In past blog posts, we talked about how data management is fundamentally changing. It’s no secret that a convergence of factors – from an explosion in data sources, innovation in analytics techniques, and a shifting decentralization of analytics away from IT – all create obstacles as businesses try to invest in the best way to get value from their data.
Individual business analysts are encountering a growing challenge as the difficulty of preparing data for analysis is expanding almost as exponentially as the data itself. Data exchange formats such as JSON and XML are becoming more popular, and present a difficult task to parse and make useful. Combined with the vast amounts of unstructured data held in Big Data environments such as Hadoop and the growing number of ‘non-traditional’ data sources like social streams or machine sensors, getting data sources into a clean format can be a momentous task.

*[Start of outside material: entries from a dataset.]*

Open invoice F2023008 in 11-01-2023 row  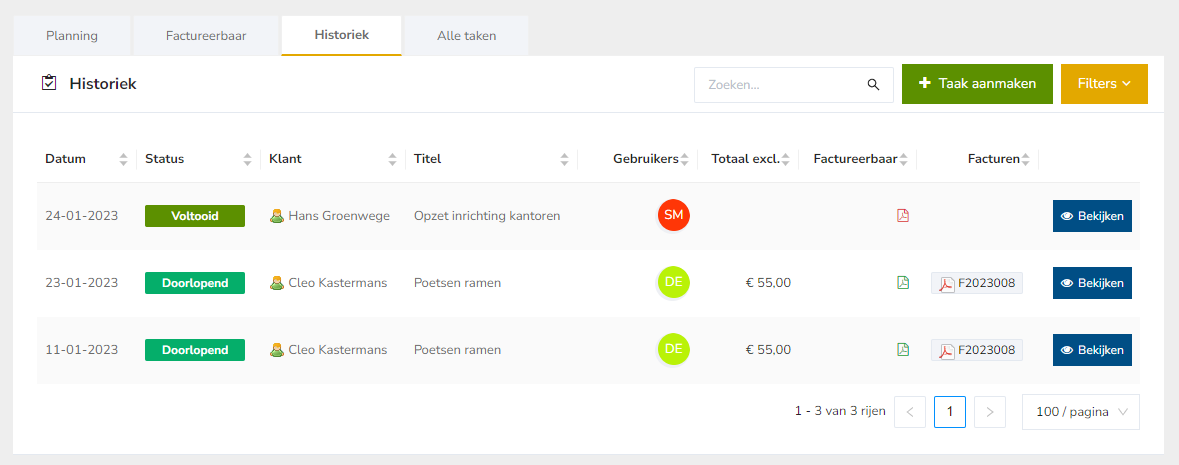click(977, 350)
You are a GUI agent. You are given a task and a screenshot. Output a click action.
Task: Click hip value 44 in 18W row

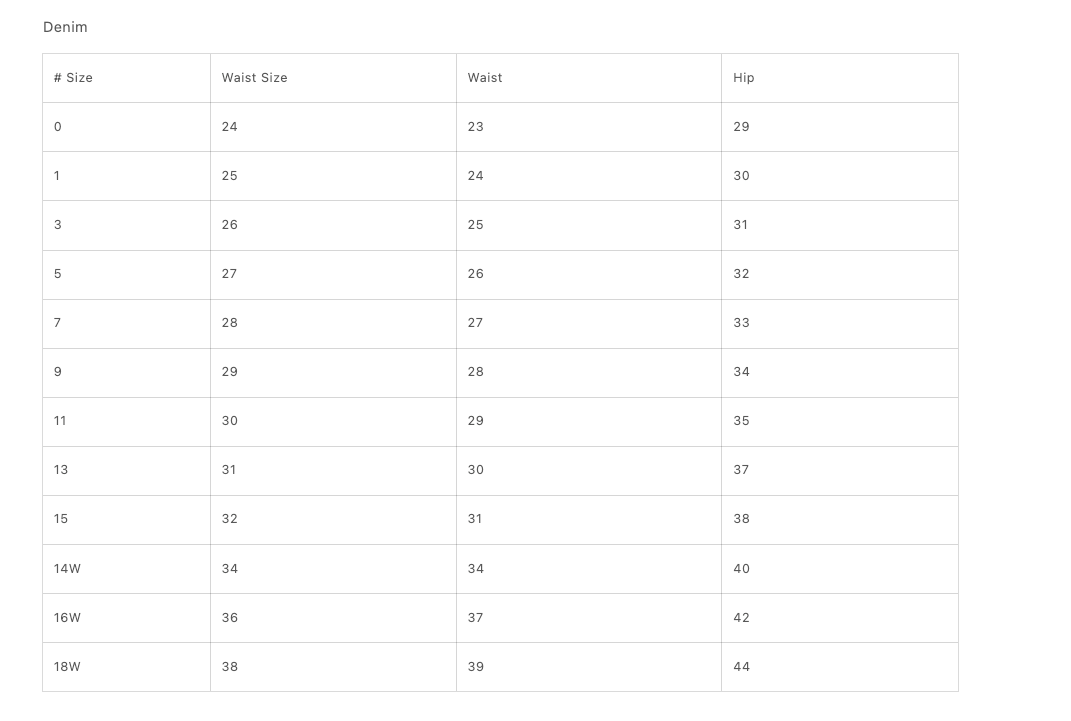(741, 667)
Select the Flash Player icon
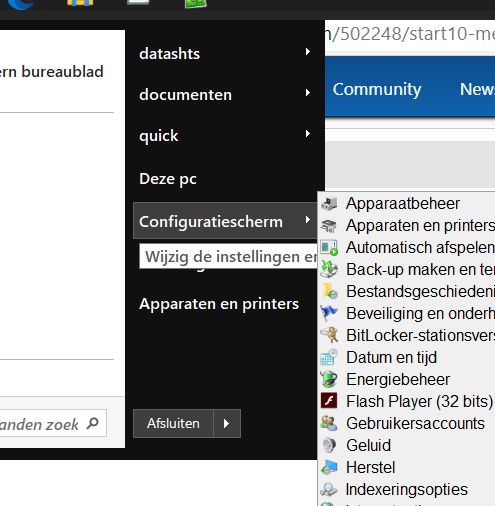This screenshot has width=495, height=506. (329, 401)
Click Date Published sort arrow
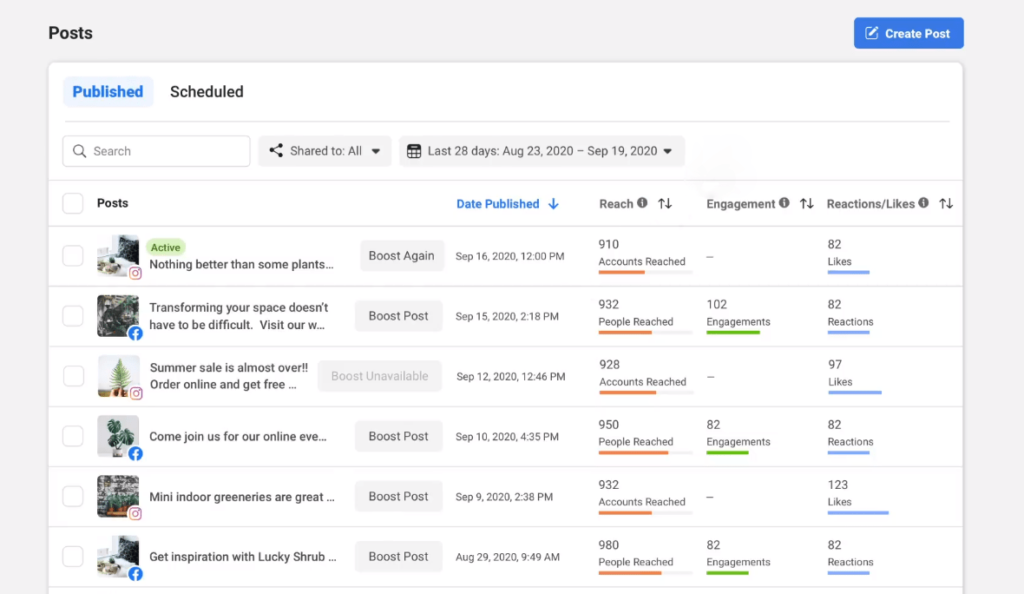Image resolution: width=1024 pixels, height=594 pixels. point(553,204)
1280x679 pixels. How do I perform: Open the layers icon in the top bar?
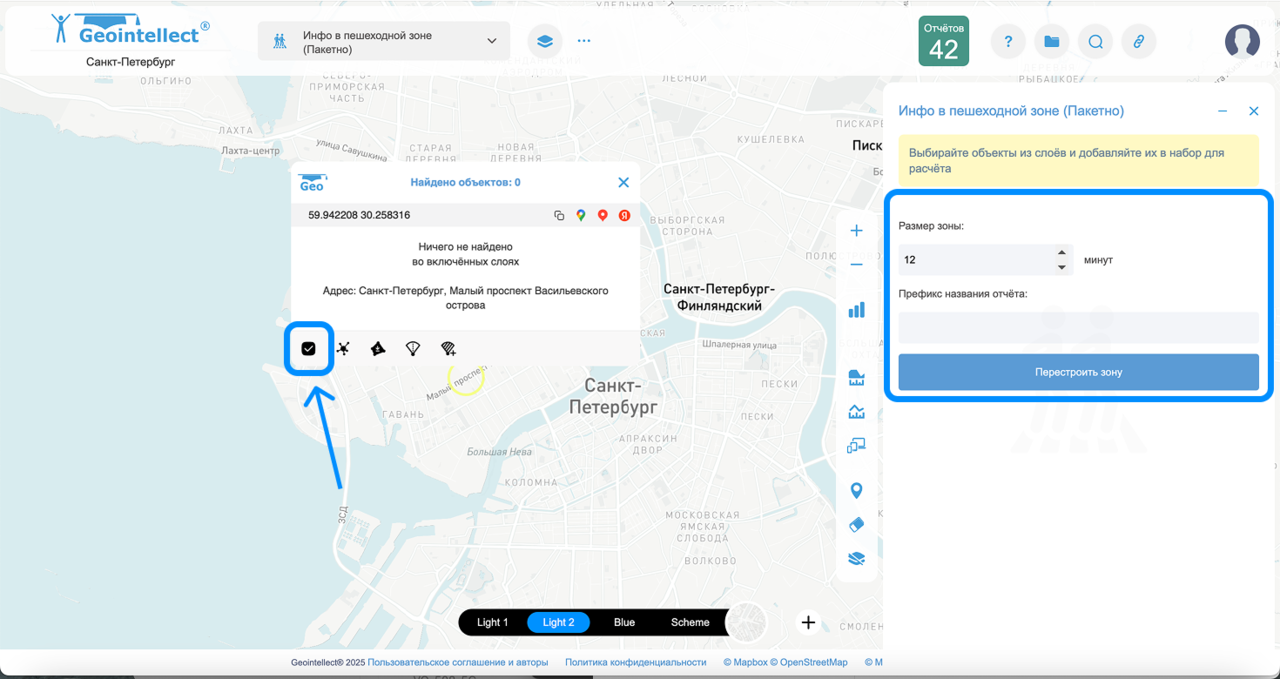point(544,41)
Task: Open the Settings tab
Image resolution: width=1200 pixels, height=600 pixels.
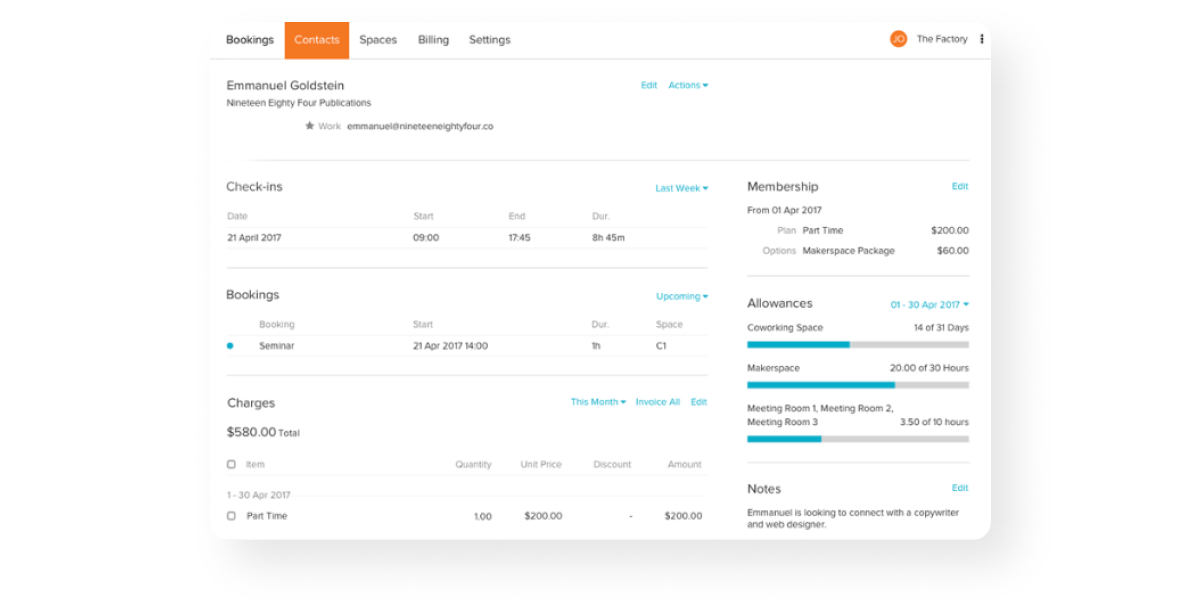Action: [489, 40]
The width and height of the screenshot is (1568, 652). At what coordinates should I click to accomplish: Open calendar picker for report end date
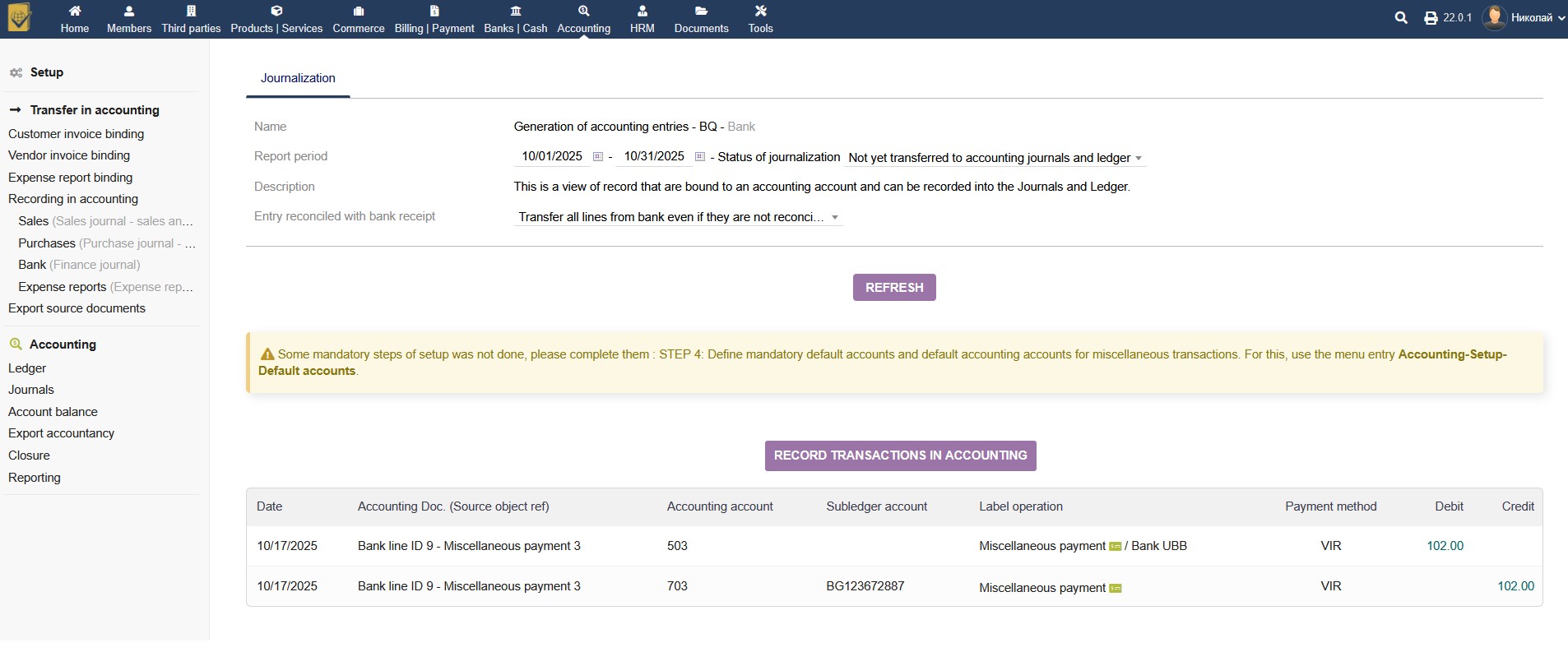[700, 157]
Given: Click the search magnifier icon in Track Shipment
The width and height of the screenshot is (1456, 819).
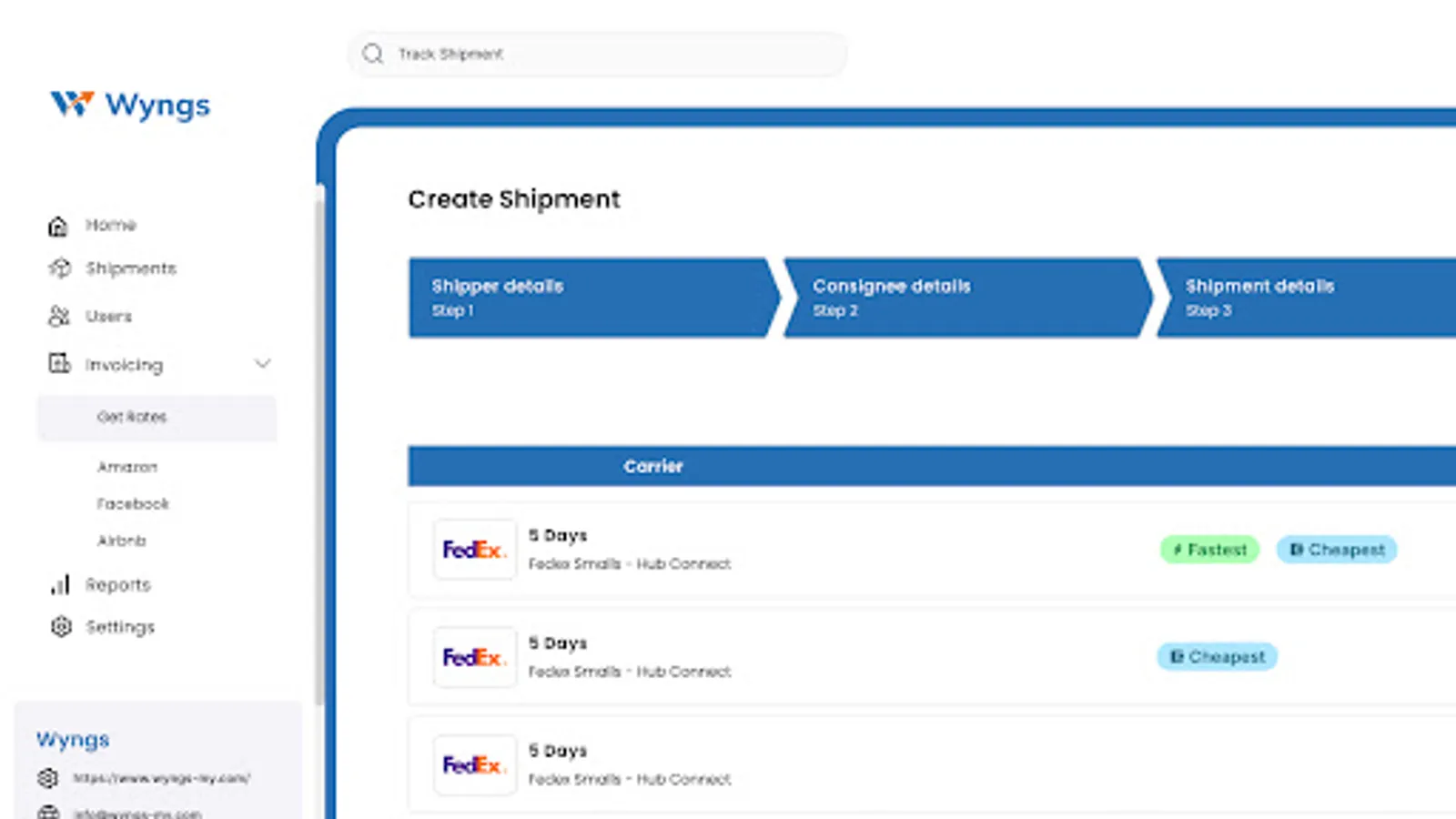Looking at the screenshot, I should click(x=372, y=54).
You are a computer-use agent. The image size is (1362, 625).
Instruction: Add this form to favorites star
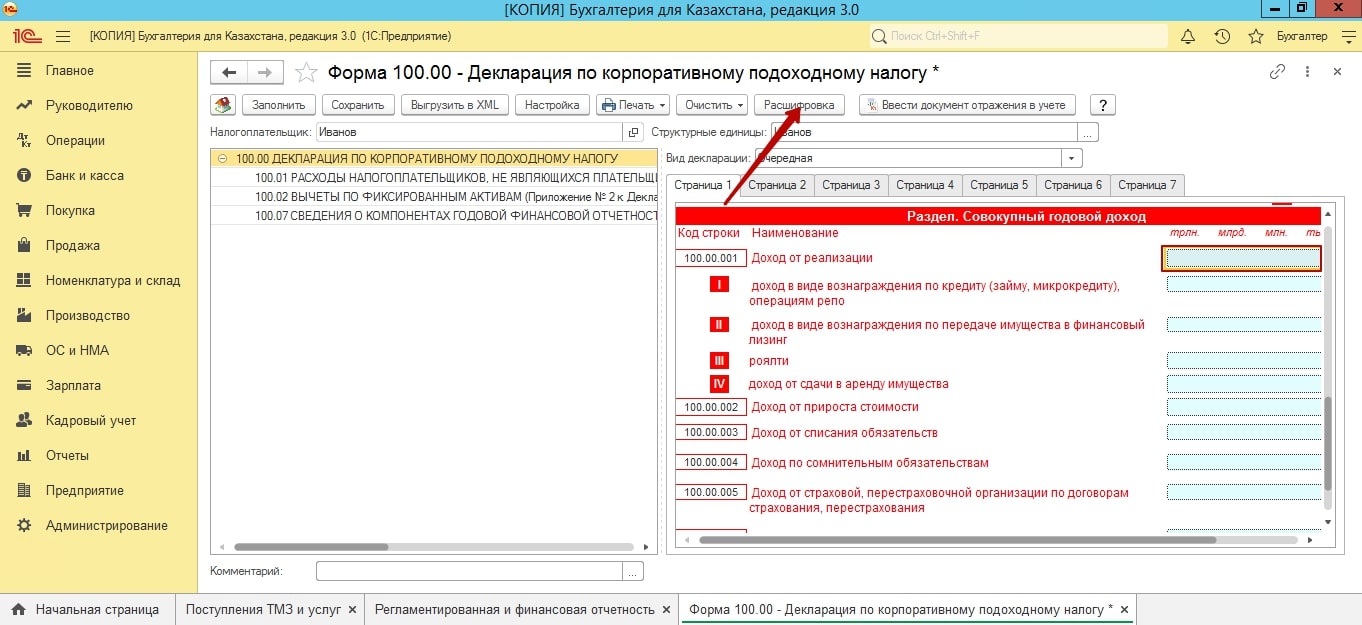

Analyzing social media data and its impact on sales sounds great in theory, but logistically, it’s complicated. Combining data feeds from disparate sources is easier now than ever, but it doesn’t ensure that the data is ready for analysis. For instance, if time periods are measured differently in the two data sources, one set of data must be transformed so that an apples-to-apples comparison can be made. Other predicaments arise if the data set is incomplete. For example, sales data might be missing the zip code associated with a sale in 20% of the data set. This, too, takes time to clean and prepare.
This is a constant challenge, and one that is exacerbated at scale. Cleaning inconsistencies in a 500-row spreadsheet is one thing, but doing so across millions of rows of transaction logs is quite another.
A certain level of automation is required to augment the capabilities of the analyst when we are dealing with data at this scale. There is a need for software that can identify the breakpoints, easily parse complex inputs, and pick out missing or partial data (such as zip codes) and automatically fill it in with the right information. Ultimately, the market is screaming for solutions that let analysts spend less time preparing data and more time actually analyzing it.
For all of these reasons, it is no surprise that a number of vendors have come to market offering a better way to prepare data for analysis. Established players like MicroStrategy and Qlik are introducing data preparation capabilities into their products to ease the pain and allow users to stay in one interface rather than toggle between tools. Others, like IBM Watson Analytics and Microsoft Power BI, are following a similar path.
In addition, a number of standalone products are ramping up their market presence. Each offers deeply specialized solutions, and should provide a much-needed helping hand to augment data analysts’ effort. At Blue Hill, we have identified Alteryx, Informatica Rev, Paxata, Tamr, and Trifacta as our five key standalone solutions to evaluate. (For a deeper analysis of each solution and a further look at market forces in general, be on the lookout for our upcoming research report on the subject.) These products represent a new breed of solutions that emphasize code-free environments for visually building data blending workflows. Further, the majority of these solutions leverage machine learning, textual analysis, and pattern recognition to automatically do the brunt of the dirty work.
As a forward-looking indicator to the promise of the space, venture capital firms have notably placed their bets. Most recently, Tamr announced $25.2 million in funding this week, and Alteryx landed $60 million in funding late last year. This is a validation of what data analysts already know: the need for scalable and automated data blending and preparation capabilities is gigantic.